Wednesday, June 04, 2008

Way-finding - which way forward?

This morning's Countdown 2009 executive board meeting was dominated by a presentation on way-finding connected with the work of the Focus Group which has the task of preparing a new integrated signage and mapping system to assist visitors to the city - initially to the centre and eventually to the Borough.

Recently I photographed the nice cast iron finger post which stood outside the church in St John's Street, sadly lying horizonal across the jaws of an earth moving machine, on its way to the scrap heap. The execrable scaffolding pole with a supplementary brown and white sign pointing the wrong direction to the water bus, erected by the Harbour Authority without consulting anyone responsible for signs in the city, which seemed as irremovable as it was ugly alongside the finger post, had already gone. (That little incident, with the left hand of the council not knowing what the right hand is doing, gave an entirely new meaning to the term 'fly-posting'.) What design information bearing street furniture is destined to replace those uprooted is still in process of determination.

I'm quite used to working with street maps and once I've got my orientation in a place, to making my way around without much further reference to a map unless I can't see any of my key navigational landmarks. By habit I still want to know roughly where the four points of the compass are, and I have trouble on overcast days when I can't see the sun to work out which was is north. I also spend a certain amount of time giving people directions, and from this have realised how hard it is for those who are unfamiliar and disoriented to manage instructions.

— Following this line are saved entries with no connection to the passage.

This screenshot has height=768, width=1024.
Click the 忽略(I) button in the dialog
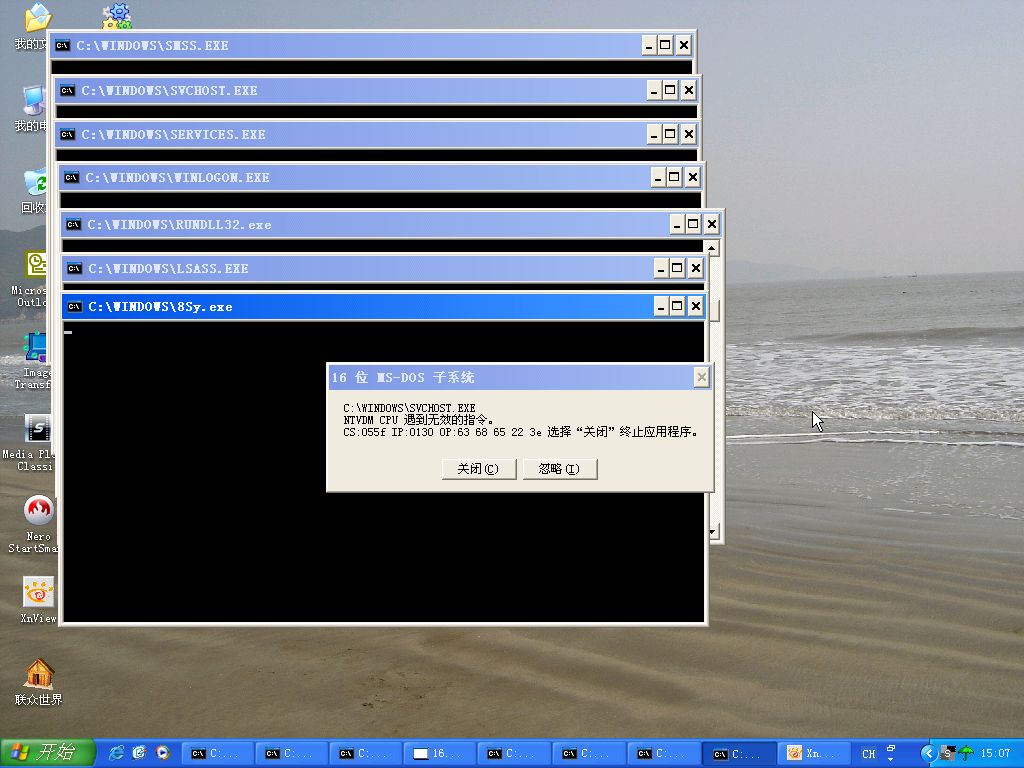(559, 469)
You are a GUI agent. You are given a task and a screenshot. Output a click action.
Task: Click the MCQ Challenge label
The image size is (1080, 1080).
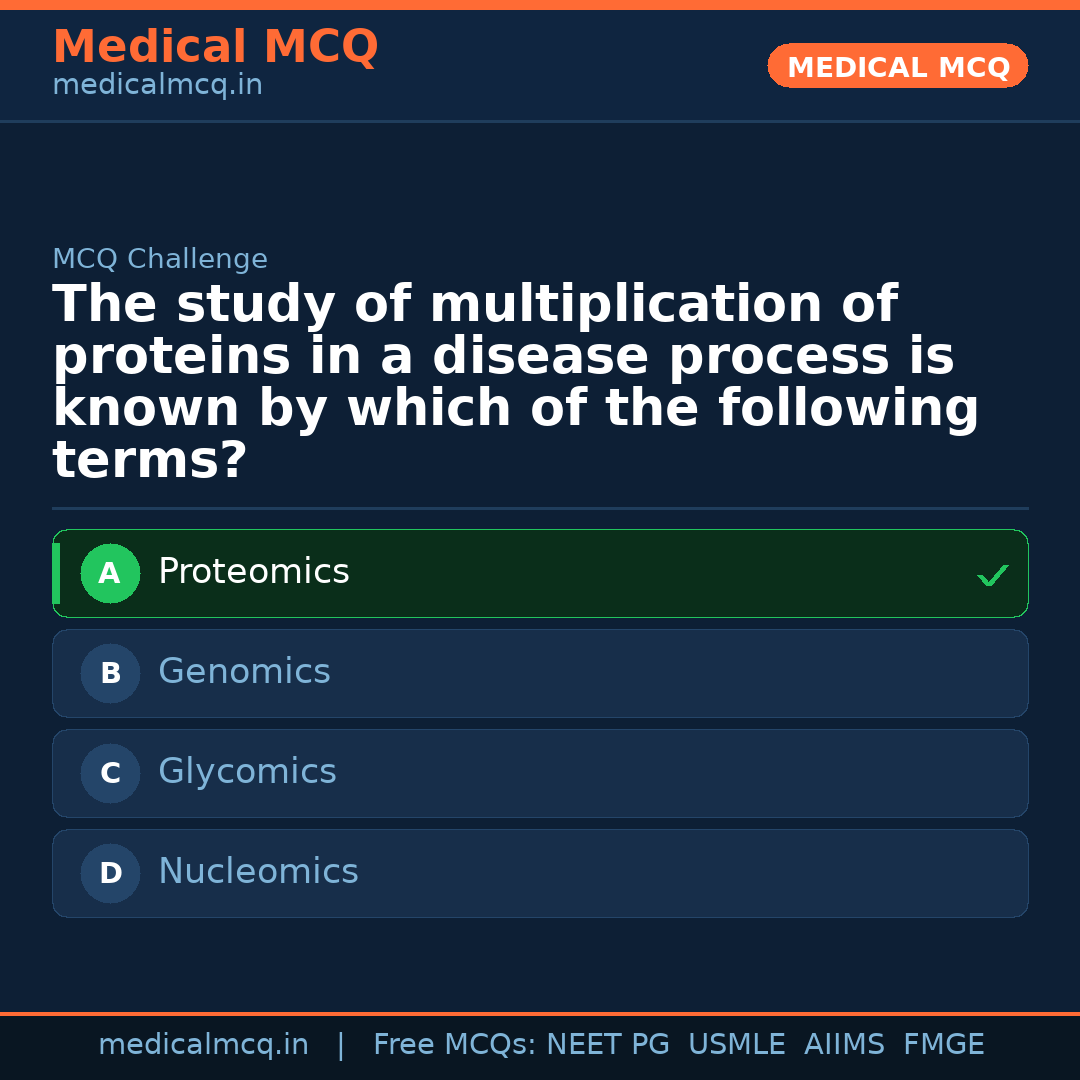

So, I was delighted to hear this presentation, and challenged to realise how conceptually difficult it is to try and design an integrated system of signs and maps from the bottom up. There are many conventions presupposed, and they are not all perceived in the same way by those with different information needs from what's on offer. Keeping things simple and legible is top priority, and getting people to the key places where they can shop, travel or be entertained is essential. The challenge is determining how much people need to know when they're in a given location, to enable them to know where they are and get where they want to go.

It was a clear presentation, and if I ended up feeling a bit bewildered it was because I hadn't realised how hard it is to make things intelligible for those who don't find urban orienteering as easy as I do. Out of date SATNAV instructions are still landing motorists in trouble, not only in Cardiff, but in all sorts of places - town and country. There's a limit to the value of instructions delivered in a linear fashion if you cannot also hold in mind an overview of where you are. It's too early to comment on the ideas being put forward, except to say that they are interesting and attractive, and will generate a lot more discussion before hitting the street in physical form. Good luck to the guys who'll ache their heads of this, I say. Pity that this little preparatory task hadn't been started a couple of years earlier.